Direktionsrecht des Arbeitg... / 5.2 Das Direktionsrecht hinsichtlich des Verhaltens des Arbeitnehmers und der Ordnung

Aufgrund seiner Direktionsbefugnis kann der Arbeitgeber für den Betrieb ein bestimmtes Verhalten des Arbeitnehmers fordern und regeln. Dieses Recht des Arbeitgebers ergibt sich aus der Verpflichtung des Arbeitnehmers zur Treue gegenüber dem Arbeitgeber. Der Arbeitnehmer hat alles zu unterlassen, was sich schädigend oder störend auf den Betriebsablauf oder sonstige berechtigte Interessen des Arbeitgebers auswirkt.
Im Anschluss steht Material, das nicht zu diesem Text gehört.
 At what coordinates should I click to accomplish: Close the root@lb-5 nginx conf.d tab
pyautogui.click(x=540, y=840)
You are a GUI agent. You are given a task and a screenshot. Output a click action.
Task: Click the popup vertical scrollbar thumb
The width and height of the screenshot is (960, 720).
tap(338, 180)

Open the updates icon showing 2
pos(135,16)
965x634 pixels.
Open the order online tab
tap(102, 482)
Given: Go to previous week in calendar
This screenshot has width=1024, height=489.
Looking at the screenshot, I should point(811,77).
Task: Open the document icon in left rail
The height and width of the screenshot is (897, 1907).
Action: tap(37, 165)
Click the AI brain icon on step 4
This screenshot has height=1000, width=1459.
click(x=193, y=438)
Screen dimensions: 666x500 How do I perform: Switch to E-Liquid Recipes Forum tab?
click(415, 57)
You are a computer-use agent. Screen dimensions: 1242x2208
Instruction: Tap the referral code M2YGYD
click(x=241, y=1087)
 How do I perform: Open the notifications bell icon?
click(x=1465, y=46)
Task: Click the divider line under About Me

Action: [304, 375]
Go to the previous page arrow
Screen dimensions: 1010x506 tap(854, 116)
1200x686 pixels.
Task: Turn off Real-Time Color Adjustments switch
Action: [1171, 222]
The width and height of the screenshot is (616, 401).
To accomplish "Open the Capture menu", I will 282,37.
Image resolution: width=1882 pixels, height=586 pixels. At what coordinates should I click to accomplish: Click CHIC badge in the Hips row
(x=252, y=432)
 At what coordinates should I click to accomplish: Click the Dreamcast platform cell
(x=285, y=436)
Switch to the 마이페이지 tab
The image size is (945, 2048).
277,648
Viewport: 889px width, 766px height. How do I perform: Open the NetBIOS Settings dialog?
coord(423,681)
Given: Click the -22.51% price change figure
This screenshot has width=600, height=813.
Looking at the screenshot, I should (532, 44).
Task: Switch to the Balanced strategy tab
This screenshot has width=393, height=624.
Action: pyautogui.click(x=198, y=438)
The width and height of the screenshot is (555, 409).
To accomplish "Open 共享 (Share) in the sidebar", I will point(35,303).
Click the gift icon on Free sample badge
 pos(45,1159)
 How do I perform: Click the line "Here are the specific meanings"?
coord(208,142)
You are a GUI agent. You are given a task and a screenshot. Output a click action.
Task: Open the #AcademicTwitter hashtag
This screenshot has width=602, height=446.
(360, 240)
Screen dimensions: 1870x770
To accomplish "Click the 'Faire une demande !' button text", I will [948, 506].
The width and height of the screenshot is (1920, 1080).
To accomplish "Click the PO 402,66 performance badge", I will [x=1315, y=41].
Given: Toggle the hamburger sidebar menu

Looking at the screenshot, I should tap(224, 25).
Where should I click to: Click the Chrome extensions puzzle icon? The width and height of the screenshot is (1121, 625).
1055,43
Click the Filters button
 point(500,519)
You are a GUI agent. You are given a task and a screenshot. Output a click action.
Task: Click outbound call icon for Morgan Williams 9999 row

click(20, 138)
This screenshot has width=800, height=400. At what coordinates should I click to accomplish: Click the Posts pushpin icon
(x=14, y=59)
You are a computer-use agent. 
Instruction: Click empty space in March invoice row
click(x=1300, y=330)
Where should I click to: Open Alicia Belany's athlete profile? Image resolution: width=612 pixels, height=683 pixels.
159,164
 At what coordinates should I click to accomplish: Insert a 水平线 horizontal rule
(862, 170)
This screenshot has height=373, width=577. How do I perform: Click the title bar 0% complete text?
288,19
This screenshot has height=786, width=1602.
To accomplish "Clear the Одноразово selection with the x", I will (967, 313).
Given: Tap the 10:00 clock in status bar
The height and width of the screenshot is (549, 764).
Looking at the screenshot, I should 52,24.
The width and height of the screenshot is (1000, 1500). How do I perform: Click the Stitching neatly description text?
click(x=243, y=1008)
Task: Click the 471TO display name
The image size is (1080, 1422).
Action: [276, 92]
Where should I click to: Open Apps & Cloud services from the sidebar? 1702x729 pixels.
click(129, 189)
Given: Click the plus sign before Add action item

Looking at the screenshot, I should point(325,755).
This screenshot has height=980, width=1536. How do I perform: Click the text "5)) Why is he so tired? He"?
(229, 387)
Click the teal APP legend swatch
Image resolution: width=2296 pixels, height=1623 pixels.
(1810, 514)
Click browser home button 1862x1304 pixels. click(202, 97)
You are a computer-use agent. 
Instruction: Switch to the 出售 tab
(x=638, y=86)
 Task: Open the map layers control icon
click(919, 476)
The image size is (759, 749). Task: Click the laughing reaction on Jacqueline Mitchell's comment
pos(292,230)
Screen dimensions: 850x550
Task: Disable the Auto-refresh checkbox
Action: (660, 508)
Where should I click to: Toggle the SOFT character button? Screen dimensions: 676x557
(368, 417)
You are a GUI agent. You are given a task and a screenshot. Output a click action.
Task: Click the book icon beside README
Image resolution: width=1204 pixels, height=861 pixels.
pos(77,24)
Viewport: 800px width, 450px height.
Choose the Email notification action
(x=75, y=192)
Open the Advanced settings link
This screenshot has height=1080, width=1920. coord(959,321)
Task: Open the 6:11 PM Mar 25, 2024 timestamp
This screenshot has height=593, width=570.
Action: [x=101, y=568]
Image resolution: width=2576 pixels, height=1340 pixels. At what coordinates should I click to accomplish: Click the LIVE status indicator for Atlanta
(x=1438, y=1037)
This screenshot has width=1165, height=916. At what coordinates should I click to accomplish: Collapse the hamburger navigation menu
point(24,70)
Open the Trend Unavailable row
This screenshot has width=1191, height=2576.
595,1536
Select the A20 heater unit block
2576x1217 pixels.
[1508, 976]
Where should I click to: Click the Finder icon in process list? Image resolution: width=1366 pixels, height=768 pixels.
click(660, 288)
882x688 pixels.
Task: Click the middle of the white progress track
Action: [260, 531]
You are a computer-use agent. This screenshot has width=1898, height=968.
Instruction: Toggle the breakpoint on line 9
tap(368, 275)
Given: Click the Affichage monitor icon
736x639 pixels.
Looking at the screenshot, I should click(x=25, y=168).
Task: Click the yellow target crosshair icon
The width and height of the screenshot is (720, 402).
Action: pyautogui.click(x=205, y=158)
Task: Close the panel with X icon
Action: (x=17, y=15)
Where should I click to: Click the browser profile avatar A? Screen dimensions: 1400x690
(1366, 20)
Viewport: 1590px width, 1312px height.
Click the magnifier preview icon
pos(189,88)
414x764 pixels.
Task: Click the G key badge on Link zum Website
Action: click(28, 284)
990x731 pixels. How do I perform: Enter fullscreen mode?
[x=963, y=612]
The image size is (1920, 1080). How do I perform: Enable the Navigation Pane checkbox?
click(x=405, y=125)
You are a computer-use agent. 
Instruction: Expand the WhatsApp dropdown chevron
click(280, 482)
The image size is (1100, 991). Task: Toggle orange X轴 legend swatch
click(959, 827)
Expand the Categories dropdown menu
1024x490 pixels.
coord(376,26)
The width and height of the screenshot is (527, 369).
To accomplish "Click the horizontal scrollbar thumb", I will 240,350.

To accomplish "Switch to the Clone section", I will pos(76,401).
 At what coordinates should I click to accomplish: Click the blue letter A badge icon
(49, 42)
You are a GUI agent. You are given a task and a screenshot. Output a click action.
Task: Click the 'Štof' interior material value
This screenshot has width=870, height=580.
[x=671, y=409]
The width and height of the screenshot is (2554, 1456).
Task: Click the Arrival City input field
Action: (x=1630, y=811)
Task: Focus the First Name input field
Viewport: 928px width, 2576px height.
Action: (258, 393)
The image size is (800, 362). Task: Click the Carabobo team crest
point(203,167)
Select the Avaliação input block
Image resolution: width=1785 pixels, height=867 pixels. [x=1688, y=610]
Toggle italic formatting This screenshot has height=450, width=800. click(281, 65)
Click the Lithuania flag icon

Der Arbeitgeber kann deshalb Regelungen über ein Alkoholverbot[1], die Festlegung der Unterbringung von Kleidungsstücken oder Wertgegenständen, die private Nutzung von Arbeitsmitteln wie z. B. Telefon, Internet oder Dienstfahrzeug[2], das Tragen oder Nichttragen von bestimmten Kleidungsstücken (Uniform oder sonstige einheitliche Kleidungsstücke), Rauchverbote[3] sowie die Nutzung einer elektronischen Signaturkarte[4] festlegen, muss hierbei jedoch die Grenzen der Billigkeit (§ 106 GewO) berücksichtigen.

 
Praxis-Beispiel

Organisation der Qualitätssicherung[5]

Ein Arbeitgeber produziert medizinische Hilfsmittel und hat sich gegenüber Kunden verpflichtet, ein Qualitätsmanagement durchzuführen. Diesbezüglich fertigte er ein "Qualitätsmanagementhandbuch", das die Qualitätsmanagementbeauftragten verpflichtete, konkrete Vorfälle aufzuzeichnen, die die konkret betroffenen Mitarbeiter zusätzlich abzeichnen mussten.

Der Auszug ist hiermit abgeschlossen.